### Extracted information
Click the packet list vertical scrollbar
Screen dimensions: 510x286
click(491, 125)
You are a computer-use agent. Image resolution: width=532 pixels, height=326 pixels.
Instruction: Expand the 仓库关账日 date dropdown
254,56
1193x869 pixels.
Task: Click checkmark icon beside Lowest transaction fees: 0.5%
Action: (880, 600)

### What to produce
Please retype the data exactly as it stands, from its first line down to the line that contains "You are a computer-use", then stop.

### Response to this exercise
Click the packet list vertical scrollbar
Screen dimensions: 510x286
click(491, 125)
You are a computer-use agent. Image resolution: width=532 pixels, height=326 pixels.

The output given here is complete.